In 1918 Normanton applied to be admitted to the Middle Temple. When this application was rejected because she was a woman, she took the case to the House of Lords. However, before the case could be heard, Parliament passed the Disqualification (Removal) Bill. Normanton immediately applied again and therefore became the first woman admitted as a student to the bar. After passing her exams she was called to the bar on 17th November 1922, a few months after Ivy Williams, had become the first woman to do so (but she did not practise).

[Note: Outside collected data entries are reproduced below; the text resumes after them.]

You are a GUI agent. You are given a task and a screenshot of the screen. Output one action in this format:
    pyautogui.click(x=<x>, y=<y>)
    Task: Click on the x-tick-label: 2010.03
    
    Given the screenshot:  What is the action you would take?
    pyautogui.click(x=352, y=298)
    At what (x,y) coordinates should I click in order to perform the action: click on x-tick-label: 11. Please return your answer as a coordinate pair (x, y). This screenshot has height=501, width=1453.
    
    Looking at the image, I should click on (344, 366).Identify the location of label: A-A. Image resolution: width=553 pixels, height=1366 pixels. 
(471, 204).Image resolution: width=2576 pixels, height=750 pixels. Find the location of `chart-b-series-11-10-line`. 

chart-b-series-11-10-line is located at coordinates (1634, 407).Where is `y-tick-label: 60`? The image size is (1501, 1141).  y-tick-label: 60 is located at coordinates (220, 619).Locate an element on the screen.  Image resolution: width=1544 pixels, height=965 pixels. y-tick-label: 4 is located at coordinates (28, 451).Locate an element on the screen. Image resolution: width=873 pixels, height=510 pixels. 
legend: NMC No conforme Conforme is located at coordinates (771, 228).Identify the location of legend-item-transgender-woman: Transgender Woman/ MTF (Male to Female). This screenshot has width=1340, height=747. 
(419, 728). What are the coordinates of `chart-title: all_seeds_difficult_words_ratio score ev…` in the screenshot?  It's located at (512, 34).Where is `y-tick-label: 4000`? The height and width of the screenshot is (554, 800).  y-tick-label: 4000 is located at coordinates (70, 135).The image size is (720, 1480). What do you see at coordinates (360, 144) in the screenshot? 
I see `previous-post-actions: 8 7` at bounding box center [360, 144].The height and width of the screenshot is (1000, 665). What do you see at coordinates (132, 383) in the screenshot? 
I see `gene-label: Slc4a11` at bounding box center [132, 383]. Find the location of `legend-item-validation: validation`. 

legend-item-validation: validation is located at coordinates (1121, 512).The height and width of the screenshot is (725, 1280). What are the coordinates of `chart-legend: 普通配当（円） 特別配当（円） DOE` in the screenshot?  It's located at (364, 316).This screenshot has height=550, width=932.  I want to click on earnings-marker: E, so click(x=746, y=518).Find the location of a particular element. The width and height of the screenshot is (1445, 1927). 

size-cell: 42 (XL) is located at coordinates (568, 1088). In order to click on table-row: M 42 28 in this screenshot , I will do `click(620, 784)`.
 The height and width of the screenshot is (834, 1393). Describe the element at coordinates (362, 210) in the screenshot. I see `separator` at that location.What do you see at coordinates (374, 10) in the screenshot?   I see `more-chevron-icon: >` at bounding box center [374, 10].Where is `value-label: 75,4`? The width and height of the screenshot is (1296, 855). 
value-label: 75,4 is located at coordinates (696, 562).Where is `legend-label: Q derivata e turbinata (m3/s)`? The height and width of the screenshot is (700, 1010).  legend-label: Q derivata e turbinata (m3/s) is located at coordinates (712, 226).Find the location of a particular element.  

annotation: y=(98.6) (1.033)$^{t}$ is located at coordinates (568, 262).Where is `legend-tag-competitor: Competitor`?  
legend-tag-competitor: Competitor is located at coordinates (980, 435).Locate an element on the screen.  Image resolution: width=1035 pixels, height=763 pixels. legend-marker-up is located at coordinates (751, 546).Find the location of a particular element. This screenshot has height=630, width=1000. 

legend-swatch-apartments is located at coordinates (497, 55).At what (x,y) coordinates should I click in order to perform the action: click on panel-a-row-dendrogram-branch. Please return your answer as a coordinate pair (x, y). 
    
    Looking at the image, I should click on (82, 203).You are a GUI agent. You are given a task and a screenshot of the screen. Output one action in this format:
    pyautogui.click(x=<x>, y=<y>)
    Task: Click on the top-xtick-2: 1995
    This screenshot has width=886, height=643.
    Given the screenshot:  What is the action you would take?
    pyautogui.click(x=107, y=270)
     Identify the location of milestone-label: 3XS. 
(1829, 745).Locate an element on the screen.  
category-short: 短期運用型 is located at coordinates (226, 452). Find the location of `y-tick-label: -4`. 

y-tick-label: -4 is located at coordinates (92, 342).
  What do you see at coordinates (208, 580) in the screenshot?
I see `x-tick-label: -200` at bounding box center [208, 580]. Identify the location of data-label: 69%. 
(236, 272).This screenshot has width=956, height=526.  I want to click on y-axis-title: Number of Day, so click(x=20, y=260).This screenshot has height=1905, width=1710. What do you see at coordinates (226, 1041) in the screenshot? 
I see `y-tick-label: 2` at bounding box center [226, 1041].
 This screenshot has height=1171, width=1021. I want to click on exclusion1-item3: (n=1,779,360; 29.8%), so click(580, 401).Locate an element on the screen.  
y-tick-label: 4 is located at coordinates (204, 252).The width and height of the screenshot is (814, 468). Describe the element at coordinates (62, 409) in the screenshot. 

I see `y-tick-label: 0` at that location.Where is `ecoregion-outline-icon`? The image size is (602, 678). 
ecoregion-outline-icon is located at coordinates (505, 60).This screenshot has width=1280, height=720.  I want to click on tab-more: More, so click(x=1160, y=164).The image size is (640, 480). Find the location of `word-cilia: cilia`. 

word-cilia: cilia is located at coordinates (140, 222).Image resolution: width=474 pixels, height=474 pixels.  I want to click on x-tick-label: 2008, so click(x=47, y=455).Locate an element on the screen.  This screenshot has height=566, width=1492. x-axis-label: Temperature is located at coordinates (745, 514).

While a student Normanton married Gavin Bowman Clark (1873-1948). As Joanne Workman has pointed out: "Her application to retain her maiden name after her marriage attracted considerable public interest. Helena deplored the loss of a woman's identity on marriage and its disadvantageous legal results. While she believed in the respectability of retaining the title Mrs she also wished to maintain continuity of identity in her professional career." In 1924 she became the first married British woman to be issued a passport in her maiden name.

Normanton gained a great deal of fame "from her writing, public speaking, and feminist activities". This led to claims that she was guilty of advertising her services (forbidden by legal etiquette). In April 1923 she requested the bar council to hold a full inquiry into whether she had ever advertised herself. As this did not happen she curtailed her public speaking engagements and stopped writing for newspapers and magazines.

In 1924 Helena Normanton became the first female counsel in a case at the Old Bailey. The following year she became the first woman to conduct a case in the United States, that established American women's right to retain their maiden names.

Helena Normanton campaigned for changes in matrimonial law. At the annual meeting of the National Council of Women in October 1934, her proposals were strongly attacked by the Mothers' Union. In 1938 Normanton was co-founder with Vera Brittain, Edith Summerskill and Helen Nutting of the Married Women's Association. The organisation sought equal relationships between men and women in marriage.

Helena Wojtczak remarked in Notable Sussex Women (2008): "In 1948 she became the first woman to lead the prosecution in a murder trial, and the following year became one of the first two women to be appointed King's Counsel. She was an excellent public speaker, wrote articles for various publications and books on a wide variety of subjects, from Shakespeare to buying a house."

Normanton was a pacifist and was a member of the Campaign for Nuclear Disarmament. She also played a significant role in the campaign for a university in Brighton. In 1956 she made the first donation to the Sussex University appeal. She wrote at the time: "I make this gift in gratitude for all that Brighton did to educate me when I was left an orphan." This was followed by larger donations and she bequeathed the capital of her trust to the university.

Helena Normanton died on 14th October, 1957, and is buried at St Wulfran's Churchyard in Ovingdean.